■ Excerpt provided:
Factor out StringParser from PostQuery::Parser.
Factor out StringParser class from PostQuery::Parser so it can be used for other parsing tasks.
This commit is contained in:
@@ -1,7 +1,5 @@
|
|||||||
# frozen_string_literal: true
|
# frozen_string_literal: true
|
||||||
|
|
||||||
require "strscan"
|
|
||||||
|
|
||||||
# A PostQuery::Parser parses a search string into a PostQuery::AST.
|
# A PostQuery::Parser parses a search string into a PostQuery::AST.
|
||||||
#
|
#
|
||||||
# @example
|
# @example
|
||||||
@@ -27,27 +25,19 @@ require "strscan"
|
|||||||
# | "'" /[^']+/ "'"
|
# | "'" /[^']+/ "'"
|
||||||
# tag = /[^ *]+/
|
# tag = /[^ *]+/
|
||||||
# wildcard = /[^ ]+/
|
# wildcard = /[^ ]+/
|
||||||
#
|
|
||||||
# Ref:
|
|
||||||
#
|
|
||||||
# * https://hmac.dev/posts/2019-05-19-ruby-parser-combinators.html
|
|
||||||
|
|
||||||
class PostQuery
|
class PostQuery
|
||||||
class Parser
|
class Parser
|
||||||
extend Memoist
|
extend Memoist
|
||||||
|
|
||||||
class Error < StandardError; end
|
|
||||||
|
|
||||||
METATAG_NAME_REGEX = /(#{PostQueryBuilder::METATAGS.join("|")}):/i
|
METATAG_NAME_REGEX = /(#{PostQueryBuilder::METATAGS.join("|")}):/i
|
||||||
|
|
||||||
attr_reader :input
|
attr_reader :parser
|
||||||
private attr_reader :scanner, :unclosed_parens
|
delegate :error, :rest, :eos?, :accept, :expect, :rewind, :zero_or_more, :one_or_more, :one_of, to: :parser
|
||||||
|
|
||||||
# @param input [String] The search string to parse.
|
# @param input [String] The search string to parse.
|
||||||
def initialize(input)
|
def initialize(input)
|
||||||
@input = input.to_s.clone.freeze
|
@parser = StringParser.new(input, state: 0) # 0 is the initial number of unclosed parens.
|
||||||
@scanner = StringScanner.new(@input)
|
|
||||||
@unclosed_parens = 0
|
|
||||||
end
|
end
|
||||||
|
|
||||||
# Parse a search and return the AST.
|
# Parse a search and return the AST.
|
||||||
@@ -64,7 +54,7 @@ class PostQuery
|
|||||||
# @return [PostQuery::AST] The AST of the parsed search.

■ Dataset extract:
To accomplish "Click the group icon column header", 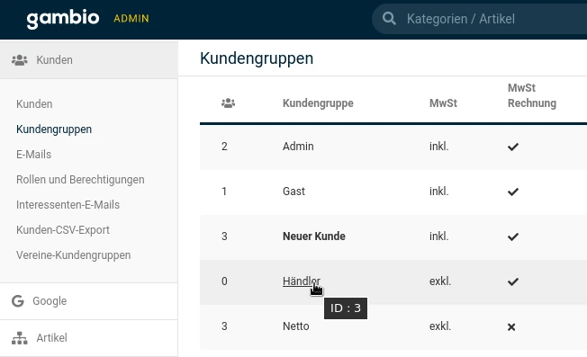I will point(228,103).
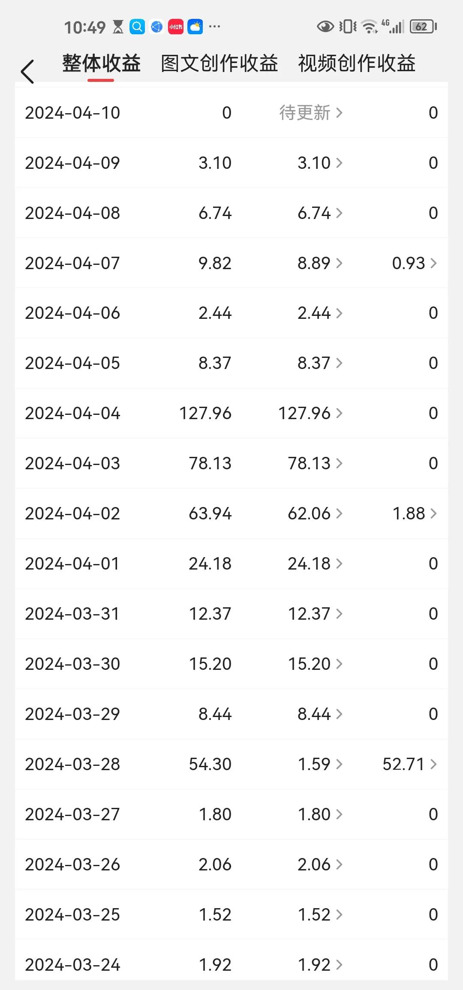
Task: Tap the vibrate mode status icon
Action: tap(347, 27)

■ What this task involves:
According to the commit, why was the StringParser class factored out of PostQuery::Parser? Nothing in the listing is needed here.

■ Reply to the task:
So it can be used for other parsing tasks.